Яд вожделения - Арсеньева Елена - Страница 29
- Предыдущая
- 29/77
- Следующая
– Эка сколь вылакал, питух чертов! – и, подскочив к распахнутому окошку, проворно вылила обе жидкости прямо в сад.
«Батюшки! Теперь чертополох выше крыши встанет!» – мелькнула у Алены мысль, а потом она погрузилась в состояние полной оторопелости.
Виноградная водка, и мед, и шкалик петушиной крови, заморский корень сельдерей, в прах истолченные дынные семечки, сырые куриные желтки, а главное – с таким трудом добытая ослиная бухарская моча, от соприкосновения с прочими составляющими утратившая свое нечеловеческое зловоние и придающая напитку загадочную желтизну – и основную силу! А в другой посудине были настоянные на водке кленовые листья: Алена все окрестные рощи облазила, выискивая совершенно одинаковые по цвету и рисунку, ведь только такие листья обретали целительную силу. И вот теперь все эти тщательно сваренные, заботливо взлелеянные зелья, от одного созерцания которых Катюшка исполнялась самых радужных надежд, выплеснуты за окошко – и кем?! Самой же Катюшкою!

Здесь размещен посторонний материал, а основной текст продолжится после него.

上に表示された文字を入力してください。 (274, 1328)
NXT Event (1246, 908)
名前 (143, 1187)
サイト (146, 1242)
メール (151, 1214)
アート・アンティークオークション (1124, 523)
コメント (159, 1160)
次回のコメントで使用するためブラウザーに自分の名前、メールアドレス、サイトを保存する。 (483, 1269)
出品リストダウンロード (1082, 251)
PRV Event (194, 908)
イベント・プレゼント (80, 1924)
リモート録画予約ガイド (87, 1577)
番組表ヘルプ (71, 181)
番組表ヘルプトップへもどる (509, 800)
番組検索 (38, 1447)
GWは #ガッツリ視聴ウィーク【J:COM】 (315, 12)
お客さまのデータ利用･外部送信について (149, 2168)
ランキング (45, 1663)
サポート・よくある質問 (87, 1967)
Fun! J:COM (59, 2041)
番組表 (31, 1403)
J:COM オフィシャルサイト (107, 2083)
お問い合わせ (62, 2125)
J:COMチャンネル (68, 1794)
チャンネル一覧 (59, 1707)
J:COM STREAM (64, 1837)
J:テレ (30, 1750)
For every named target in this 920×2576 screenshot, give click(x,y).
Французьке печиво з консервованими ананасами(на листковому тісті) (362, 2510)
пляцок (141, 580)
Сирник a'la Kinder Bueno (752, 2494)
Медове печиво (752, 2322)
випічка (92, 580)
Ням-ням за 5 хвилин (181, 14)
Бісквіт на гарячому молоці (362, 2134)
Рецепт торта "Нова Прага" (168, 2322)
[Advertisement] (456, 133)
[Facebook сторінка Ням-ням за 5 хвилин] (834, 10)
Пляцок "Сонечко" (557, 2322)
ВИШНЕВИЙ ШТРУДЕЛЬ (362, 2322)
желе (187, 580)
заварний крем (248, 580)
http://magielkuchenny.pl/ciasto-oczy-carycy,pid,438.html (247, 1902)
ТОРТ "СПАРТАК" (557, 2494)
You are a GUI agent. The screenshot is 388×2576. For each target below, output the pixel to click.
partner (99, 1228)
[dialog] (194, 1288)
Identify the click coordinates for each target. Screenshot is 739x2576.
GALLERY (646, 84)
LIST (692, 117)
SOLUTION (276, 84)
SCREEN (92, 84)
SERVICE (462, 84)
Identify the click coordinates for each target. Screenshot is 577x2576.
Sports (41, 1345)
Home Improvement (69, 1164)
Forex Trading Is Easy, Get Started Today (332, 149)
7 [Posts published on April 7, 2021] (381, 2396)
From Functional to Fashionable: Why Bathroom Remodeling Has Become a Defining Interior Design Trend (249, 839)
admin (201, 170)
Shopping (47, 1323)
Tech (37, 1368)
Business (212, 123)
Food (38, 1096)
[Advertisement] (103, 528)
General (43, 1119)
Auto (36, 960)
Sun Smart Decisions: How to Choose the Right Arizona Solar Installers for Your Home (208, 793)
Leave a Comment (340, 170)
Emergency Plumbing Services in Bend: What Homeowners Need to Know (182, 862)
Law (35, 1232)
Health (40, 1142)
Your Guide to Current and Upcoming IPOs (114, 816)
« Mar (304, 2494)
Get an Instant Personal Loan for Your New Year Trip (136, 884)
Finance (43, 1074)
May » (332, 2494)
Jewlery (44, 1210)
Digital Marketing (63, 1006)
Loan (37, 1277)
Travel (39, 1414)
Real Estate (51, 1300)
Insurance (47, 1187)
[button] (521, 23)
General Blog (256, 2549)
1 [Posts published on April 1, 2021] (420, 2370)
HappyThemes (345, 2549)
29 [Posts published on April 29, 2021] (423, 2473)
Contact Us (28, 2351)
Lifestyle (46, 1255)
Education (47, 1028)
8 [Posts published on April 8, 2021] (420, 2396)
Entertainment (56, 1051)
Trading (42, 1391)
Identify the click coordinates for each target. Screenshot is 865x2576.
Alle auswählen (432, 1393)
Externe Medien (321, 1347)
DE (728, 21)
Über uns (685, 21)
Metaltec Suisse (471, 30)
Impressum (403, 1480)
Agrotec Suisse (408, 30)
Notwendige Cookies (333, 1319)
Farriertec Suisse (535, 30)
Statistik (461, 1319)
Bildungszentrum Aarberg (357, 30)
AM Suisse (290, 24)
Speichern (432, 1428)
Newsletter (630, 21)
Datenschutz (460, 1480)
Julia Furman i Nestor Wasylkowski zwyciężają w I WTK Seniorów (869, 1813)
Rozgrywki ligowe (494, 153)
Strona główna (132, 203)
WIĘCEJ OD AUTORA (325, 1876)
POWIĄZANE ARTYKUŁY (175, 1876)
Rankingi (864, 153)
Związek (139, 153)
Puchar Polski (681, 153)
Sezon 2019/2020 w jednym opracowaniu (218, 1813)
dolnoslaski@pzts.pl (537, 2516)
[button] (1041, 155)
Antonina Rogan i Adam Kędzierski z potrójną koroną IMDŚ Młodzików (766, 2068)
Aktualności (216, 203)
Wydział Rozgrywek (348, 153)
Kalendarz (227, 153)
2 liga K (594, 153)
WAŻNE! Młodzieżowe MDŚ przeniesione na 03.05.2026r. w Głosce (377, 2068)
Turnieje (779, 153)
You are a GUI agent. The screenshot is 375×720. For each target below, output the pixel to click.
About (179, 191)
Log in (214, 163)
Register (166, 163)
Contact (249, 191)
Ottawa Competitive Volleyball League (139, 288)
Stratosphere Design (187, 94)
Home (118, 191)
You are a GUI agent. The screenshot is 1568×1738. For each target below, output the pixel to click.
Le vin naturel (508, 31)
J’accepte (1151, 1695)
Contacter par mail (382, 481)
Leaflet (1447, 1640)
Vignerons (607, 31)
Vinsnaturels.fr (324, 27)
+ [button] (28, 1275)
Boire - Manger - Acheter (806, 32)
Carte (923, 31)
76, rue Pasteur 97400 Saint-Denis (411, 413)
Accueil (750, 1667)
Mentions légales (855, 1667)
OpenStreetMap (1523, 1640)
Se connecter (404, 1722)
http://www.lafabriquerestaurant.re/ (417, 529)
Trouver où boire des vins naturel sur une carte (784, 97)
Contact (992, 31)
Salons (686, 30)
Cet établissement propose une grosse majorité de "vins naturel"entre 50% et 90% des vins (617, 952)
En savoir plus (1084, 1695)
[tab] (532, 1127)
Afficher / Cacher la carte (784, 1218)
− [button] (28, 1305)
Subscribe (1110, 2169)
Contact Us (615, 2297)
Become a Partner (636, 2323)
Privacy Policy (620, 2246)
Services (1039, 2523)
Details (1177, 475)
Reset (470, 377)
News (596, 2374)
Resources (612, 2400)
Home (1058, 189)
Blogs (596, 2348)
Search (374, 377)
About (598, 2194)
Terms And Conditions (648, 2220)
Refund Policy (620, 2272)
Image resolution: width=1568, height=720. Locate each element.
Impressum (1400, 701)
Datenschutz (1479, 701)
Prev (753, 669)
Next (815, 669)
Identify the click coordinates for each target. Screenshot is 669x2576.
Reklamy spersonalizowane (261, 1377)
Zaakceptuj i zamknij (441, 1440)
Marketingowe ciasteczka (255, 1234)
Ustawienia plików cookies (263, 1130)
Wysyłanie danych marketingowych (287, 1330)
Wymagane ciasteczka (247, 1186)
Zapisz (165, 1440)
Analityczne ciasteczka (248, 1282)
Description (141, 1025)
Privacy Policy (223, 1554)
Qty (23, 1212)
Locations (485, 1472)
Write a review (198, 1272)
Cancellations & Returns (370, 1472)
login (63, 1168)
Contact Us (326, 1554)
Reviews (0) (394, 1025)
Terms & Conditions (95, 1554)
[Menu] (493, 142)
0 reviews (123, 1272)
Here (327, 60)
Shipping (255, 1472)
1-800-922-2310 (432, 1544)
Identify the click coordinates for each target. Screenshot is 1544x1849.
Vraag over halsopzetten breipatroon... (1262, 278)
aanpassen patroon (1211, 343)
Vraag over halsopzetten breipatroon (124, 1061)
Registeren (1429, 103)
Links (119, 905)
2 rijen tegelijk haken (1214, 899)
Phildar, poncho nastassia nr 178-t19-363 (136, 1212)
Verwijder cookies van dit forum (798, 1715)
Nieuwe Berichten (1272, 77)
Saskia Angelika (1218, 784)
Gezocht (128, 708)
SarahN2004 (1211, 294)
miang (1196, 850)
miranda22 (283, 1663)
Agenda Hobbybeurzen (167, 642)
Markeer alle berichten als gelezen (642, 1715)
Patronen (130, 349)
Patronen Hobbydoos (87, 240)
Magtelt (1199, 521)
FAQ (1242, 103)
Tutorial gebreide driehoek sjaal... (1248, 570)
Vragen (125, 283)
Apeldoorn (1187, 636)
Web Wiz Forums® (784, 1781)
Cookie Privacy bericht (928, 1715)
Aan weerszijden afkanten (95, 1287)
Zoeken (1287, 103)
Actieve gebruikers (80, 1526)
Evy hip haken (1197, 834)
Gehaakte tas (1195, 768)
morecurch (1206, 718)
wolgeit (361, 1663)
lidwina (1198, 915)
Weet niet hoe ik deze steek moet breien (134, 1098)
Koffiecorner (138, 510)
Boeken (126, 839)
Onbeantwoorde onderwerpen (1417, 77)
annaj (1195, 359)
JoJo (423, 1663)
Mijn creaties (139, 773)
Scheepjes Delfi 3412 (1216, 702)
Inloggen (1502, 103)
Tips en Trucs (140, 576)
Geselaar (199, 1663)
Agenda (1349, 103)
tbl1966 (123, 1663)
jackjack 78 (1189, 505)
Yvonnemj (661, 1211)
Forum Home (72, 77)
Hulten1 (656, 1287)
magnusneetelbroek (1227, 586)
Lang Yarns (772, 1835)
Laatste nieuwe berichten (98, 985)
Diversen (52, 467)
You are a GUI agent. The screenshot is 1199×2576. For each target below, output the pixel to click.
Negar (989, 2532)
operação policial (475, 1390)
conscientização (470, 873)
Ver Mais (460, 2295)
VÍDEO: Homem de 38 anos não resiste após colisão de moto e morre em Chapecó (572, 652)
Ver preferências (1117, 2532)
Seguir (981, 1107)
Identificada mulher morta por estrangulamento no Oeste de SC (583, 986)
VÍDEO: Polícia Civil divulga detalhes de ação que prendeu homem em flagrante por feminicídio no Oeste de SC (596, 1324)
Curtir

Спятила она, что ли? Или, господи спаси и сохрани, Фриц о чем-то проведал? Но как он мог проведать, если сама Катюшка не проболталась? Да, конечно, она где-то что-то сболтнула, это дошло до Фрица, тот исполнился гневом и теперь небось летит сюда со всех ног, жаждая уничтожить ту, которая посмела опаивать родовитого саксонского рыцаря какой-то отравою. А Катюшка, стало быть, спешит уничтожить доказательства Аленина очередного лиходейства… Ох, удастся ли им отбрехаться от разъяренного немчина, или Алена вылетит прочь из этого уютного дома, где ей впервые за последнее время было так хорошо, так спокойно, так надежно?
Катюшка между тем, истратив зелье, не успокоилась: металась из угла в угол, тиская руки, и брови ее были сведены от мучительного раздумья – непривычнейшего состояния!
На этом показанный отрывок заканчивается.